Task to carry out → Within the data that follows, set down exactly the lines from the one containing "Instruction: Open the assets folder icon" through the one containing "The height and width of the screenshot is (904, 632).", both ends included.

**** Task input ****

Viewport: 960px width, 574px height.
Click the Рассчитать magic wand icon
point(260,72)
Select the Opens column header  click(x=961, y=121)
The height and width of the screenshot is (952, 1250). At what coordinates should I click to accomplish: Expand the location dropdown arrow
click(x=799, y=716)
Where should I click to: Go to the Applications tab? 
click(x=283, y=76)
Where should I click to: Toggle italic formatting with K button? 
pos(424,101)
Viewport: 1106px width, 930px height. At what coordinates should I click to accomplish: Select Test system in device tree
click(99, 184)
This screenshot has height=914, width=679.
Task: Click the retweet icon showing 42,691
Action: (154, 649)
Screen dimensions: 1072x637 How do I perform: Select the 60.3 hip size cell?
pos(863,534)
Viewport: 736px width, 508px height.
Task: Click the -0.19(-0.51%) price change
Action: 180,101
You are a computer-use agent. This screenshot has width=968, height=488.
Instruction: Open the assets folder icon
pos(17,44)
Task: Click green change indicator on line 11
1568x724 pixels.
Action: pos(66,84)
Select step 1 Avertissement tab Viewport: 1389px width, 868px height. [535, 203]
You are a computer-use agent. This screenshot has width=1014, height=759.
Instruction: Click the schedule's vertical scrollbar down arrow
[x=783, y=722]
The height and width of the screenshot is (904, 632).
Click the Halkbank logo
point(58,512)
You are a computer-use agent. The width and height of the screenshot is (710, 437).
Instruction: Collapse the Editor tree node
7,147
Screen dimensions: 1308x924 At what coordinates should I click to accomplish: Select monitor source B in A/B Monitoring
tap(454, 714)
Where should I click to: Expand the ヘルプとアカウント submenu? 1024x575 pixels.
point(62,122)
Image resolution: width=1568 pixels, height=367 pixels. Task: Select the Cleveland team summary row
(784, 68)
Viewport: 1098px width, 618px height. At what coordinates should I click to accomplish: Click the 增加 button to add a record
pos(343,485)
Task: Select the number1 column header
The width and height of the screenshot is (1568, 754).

****

Response box →
Instruction: Open the assets folder icon
pos(17,44)
Task: Click green change indicator on line 11
1568x724 pixels.
Action: pos(66,84)
Select step 1 Avertissement tab Viewport: 1389px width, 868px height. [535, 203]
You are a computer-use agent. This screenshot has width=1014, height=759.
Instruction: Click the schedule's vertical scrollbar down arrow
[x=783, y=722]
The height and width of the screenshot is (904, 632).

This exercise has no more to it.